#### [Source extract]
^^^^^^^^^^^^^^^^
Most power supply designers will have an AC isolated (both mains and ground) adjustable power supply for initial testing with some AC supplies being able to switch between 50 and 60 Hertz. The isolation is for safety and DUT isolation from ground. Some have low interwinding capacitance transformer front ends. High AC voltage is dangerous and you should be wearing safety glasses when looking at a high voltage demo board.
Thanks for the great feedback!
One thing to note - as you get more experience you learn to read the data sheets better and glean the information that is important. I agree - with magnetics - like inductors - the data sheets do seem like marketing specs. It is often difficult to compare side parts side by side - as the data sheets contain information written slightly different - but just enough that it takes some digging or analysis to understand how to compare two parts. But this also comes with experience and knowing what to look for.
^^^^^^^^^^^^^^^^
#### [Short problem 1]
According to the power supply design excerpt, which two frequencies can some AC supplies switch between?

#### [Dataset entries]
^^^^^^^^^^^^^^^^
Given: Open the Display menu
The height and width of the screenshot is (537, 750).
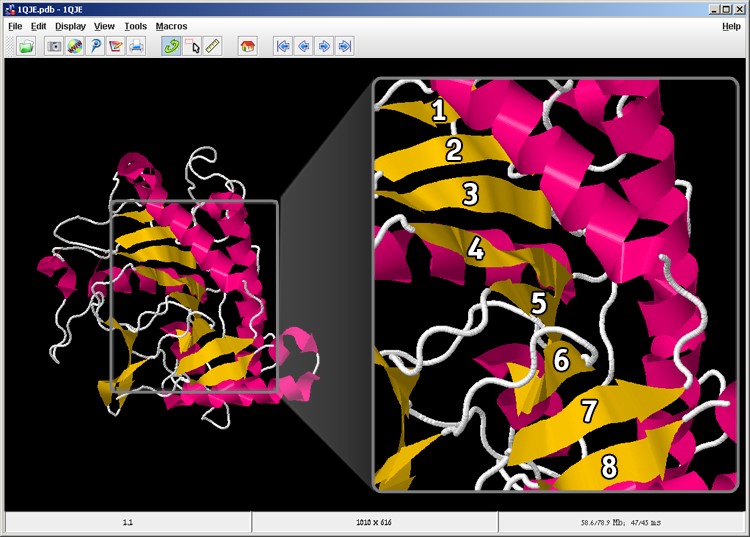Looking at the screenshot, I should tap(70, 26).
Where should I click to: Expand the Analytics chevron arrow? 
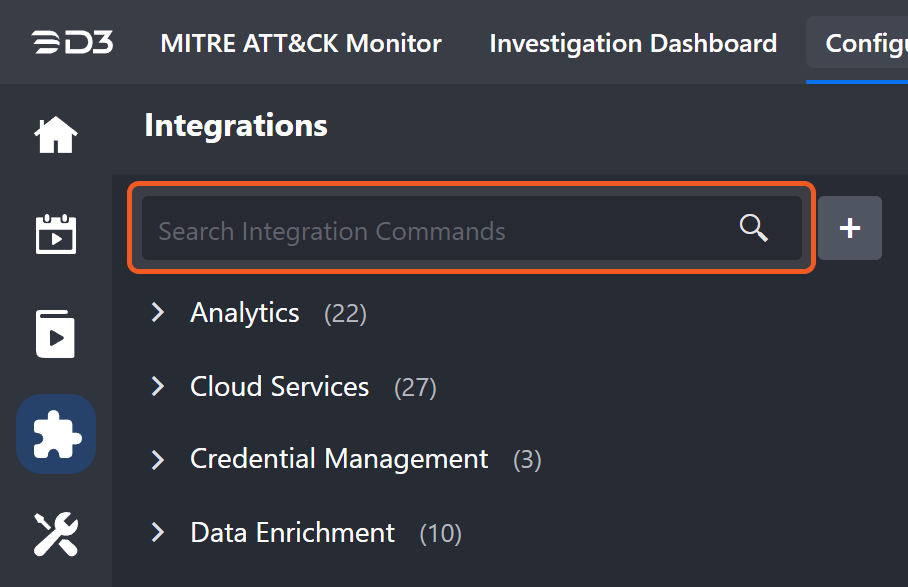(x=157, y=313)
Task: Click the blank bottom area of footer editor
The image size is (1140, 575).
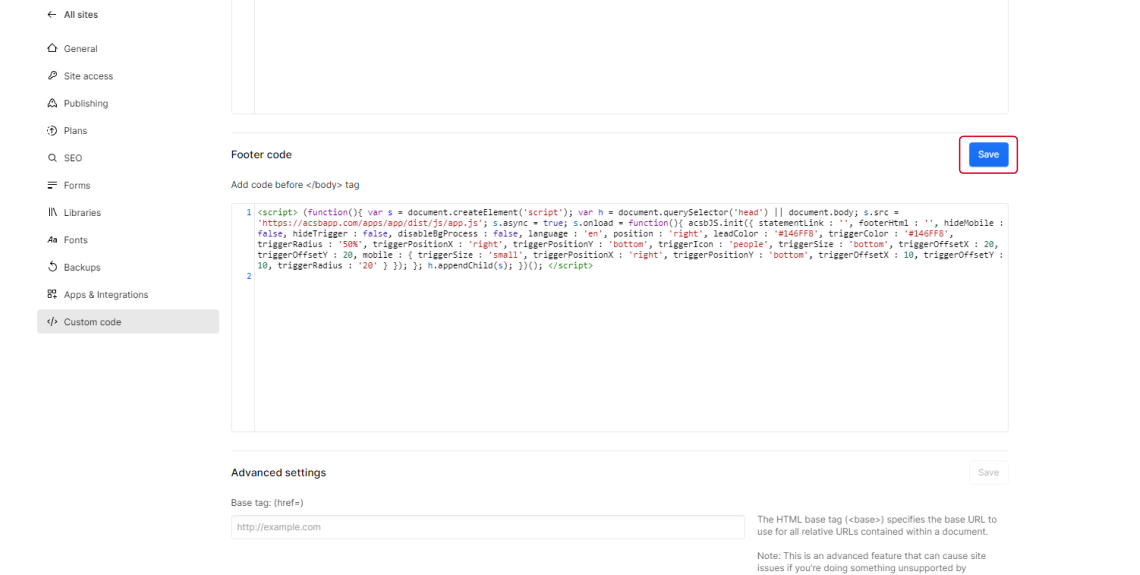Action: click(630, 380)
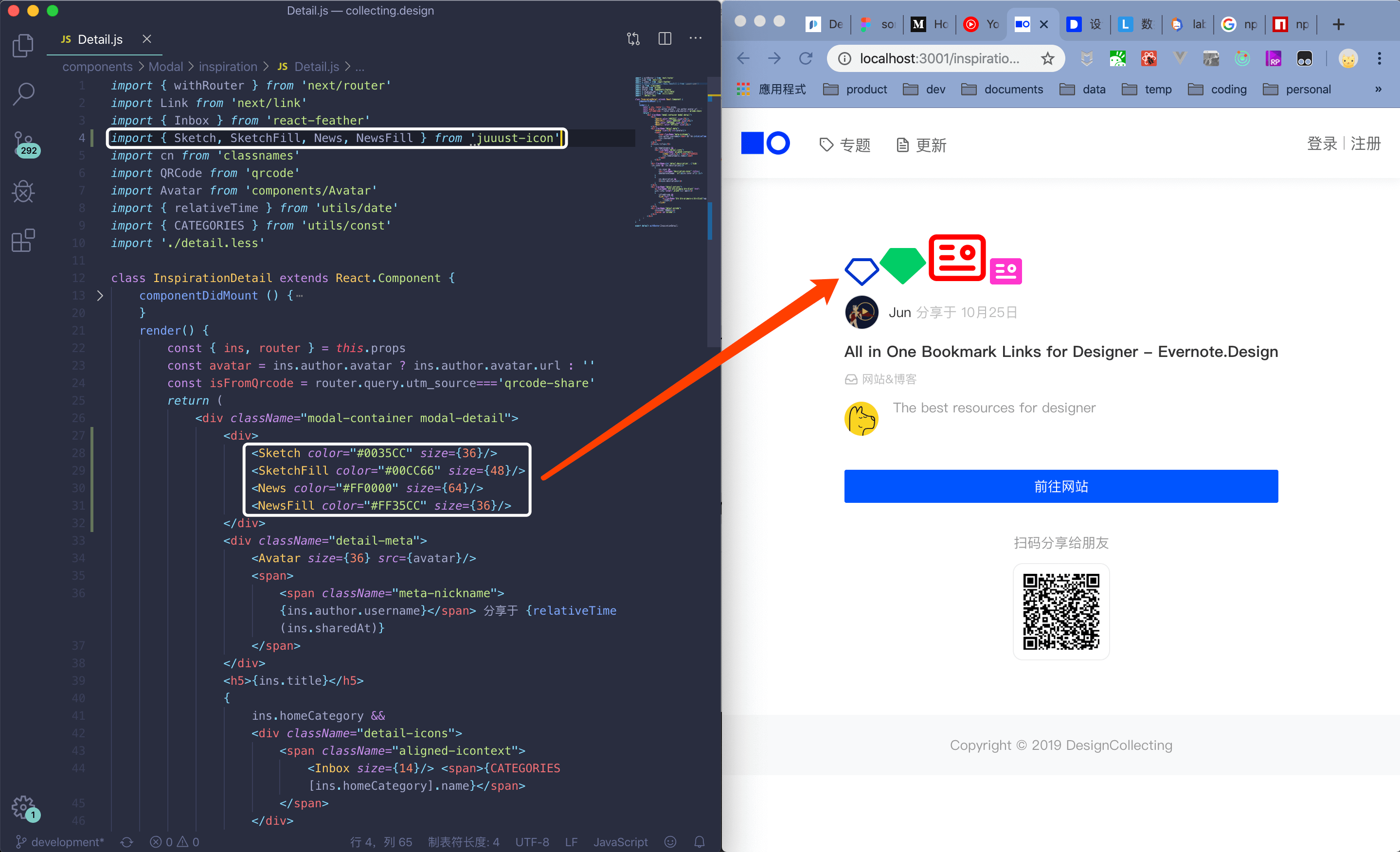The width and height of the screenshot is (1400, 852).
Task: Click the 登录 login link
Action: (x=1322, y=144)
^^^^^^^^^^^^^^^^
#### [Short problem 2]
Lay out every line of the records above as a numbered list, skipping blank lines and leaving the pictures out.

#### [Full answer 1]
50 and 60 Hertz.

#### [Full answer 2]
1. Given: Open the Display menu
2. The height and width of the screenshot is (537, 750).
3. Looking at the screenshot, I should tap(70, 26).
4. Where should I click to: Expand the Analytics chevron arrow? 
5. (x=157, y=313)
6. Task: Click the blank bottom area of footer editor
7. The image size is (1140, 575).
8. Action: click(630, 380)
9. The width and height of the screenshot is (1400, 852).
10. Task: Click the 登录 login link
11. Action: (x=1322, y=144)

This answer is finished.